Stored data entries
┄┄┄┄┄┄

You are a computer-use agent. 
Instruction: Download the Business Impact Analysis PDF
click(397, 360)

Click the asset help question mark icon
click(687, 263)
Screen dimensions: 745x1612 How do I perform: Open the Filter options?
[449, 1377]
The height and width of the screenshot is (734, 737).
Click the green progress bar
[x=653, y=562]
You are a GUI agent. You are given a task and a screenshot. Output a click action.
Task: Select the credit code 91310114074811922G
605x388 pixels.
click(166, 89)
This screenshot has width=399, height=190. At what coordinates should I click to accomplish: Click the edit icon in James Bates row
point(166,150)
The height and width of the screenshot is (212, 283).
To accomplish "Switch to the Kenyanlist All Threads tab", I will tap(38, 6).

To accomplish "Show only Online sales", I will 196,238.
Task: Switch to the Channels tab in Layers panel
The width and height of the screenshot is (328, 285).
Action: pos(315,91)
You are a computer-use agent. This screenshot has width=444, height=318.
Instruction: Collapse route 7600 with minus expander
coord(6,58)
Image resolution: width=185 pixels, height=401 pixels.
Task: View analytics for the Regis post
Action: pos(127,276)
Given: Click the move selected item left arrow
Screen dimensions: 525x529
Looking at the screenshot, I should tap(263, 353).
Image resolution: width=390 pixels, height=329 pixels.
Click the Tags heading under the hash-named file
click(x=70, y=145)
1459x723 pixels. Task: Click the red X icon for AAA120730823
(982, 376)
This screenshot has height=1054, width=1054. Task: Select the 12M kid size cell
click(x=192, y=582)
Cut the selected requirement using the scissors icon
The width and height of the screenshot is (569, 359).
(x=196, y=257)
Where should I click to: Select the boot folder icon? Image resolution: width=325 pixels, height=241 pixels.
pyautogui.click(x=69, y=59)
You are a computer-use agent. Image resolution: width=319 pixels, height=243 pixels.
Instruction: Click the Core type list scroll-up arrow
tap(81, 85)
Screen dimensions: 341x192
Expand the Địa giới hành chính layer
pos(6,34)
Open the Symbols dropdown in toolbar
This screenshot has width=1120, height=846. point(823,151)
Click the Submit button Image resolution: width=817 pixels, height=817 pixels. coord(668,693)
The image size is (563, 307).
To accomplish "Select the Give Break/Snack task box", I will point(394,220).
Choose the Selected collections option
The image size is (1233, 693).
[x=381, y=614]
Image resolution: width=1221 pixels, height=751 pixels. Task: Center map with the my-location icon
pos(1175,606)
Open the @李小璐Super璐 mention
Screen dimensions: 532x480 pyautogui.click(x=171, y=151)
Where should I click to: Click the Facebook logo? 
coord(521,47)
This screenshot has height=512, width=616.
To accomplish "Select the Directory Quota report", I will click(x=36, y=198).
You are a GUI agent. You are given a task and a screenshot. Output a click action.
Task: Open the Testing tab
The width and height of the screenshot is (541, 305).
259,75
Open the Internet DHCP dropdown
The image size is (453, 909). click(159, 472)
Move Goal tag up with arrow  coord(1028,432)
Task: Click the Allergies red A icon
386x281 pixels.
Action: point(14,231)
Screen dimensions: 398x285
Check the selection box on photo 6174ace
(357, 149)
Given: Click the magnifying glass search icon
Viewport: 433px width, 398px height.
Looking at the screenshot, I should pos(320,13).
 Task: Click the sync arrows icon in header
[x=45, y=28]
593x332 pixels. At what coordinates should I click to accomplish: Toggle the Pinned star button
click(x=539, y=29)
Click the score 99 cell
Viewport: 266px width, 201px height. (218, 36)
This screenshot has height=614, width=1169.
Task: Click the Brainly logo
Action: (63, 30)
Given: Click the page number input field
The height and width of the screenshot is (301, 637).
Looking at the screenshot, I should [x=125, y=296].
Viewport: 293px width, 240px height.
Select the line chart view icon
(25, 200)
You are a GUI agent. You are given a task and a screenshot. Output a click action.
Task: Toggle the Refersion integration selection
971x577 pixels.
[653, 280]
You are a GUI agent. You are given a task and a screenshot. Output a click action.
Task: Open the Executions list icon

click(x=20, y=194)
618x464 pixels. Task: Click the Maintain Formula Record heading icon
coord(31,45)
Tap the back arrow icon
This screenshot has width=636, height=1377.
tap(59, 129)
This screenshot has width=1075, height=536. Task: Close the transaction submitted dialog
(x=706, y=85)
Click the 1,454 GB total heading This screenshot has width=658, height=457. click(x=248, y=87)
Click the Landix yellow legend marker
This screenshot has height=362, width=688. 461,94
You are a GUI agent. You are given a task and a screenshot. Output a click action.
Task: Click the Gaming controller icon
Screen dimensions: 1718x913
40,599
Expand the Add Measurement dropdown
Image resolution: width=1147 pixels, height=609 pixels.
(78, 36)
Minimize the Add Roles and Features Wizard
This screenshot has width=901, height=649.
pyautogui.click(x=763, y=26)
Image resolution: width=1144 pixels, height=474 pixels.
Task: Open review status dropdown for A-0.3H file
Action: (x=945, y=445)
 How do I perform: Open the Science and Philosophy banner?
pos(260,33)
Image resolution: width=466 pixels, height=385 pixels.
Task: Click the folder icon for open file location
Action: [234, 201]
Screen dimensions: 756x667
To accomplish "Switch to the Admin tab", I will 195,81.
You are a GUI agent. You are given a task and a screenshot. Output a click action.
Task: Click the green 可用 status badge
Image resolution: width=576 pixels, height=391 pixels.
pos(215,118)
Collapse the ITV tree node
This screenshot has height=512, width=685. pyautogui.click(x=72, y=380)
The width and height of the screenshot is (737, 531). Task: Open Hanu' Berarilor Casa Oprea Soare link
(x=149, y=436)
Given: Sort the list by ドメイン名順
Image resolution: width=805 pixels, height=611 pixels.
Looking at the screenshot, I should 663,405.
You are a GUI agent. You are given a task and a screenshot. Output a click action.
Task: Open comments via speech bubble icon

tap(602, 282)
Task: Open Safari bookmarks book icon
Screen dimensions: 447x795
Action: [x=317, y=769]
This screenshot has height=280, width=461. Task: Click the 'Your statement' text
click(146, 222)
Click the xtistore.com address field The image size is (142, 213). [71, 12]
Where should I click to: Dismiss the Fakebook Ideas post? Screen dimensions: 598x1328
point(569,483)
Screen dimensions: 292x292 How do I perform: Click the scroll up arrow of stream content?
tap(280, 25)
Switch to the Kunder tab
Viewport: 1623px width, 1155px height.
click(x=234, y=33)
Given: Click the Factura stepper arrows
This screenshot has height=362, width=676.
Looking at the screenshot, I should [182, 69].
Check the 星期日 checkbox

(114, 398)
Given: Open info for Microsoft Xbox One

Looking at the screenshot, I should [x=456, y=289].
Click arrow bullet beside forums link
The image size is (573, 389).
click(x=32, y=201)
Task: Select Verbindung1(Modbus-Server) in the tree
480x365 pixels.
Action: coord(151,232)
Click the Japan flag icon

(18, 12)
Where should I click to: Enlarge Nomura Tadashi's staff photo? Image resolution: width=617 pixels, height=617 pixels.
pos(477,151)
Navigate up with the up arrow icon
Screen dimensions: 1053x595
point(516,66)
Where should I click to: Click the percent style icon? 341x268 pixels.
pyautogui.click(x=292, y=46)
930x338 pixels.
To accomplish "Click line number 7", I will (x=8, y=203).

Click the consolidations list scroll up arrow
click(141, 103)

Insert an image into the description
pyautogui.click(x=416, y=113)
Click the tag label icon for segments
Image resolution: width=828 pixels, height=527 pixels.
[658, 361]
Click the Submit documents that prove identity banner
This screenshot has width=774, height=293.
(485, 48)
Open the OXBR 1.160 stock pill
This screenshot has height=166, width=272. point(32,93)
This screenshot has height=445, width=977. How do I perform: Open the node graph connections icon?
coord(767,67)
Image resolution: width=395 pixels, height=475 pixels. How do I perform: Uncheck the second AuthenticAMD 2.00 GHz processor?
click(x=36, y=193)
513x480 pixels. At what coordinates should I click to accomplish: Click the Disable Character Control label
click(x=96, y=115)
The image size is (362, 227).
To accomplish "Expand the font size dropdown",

┄┄┄┄┄┄

» Task details: Among the lines above, find those that contain the word "number" and copy them.

» Result of this task:
Given: Click the page number input field
To accomplish "Click line number 7", I will (x=8, y=203).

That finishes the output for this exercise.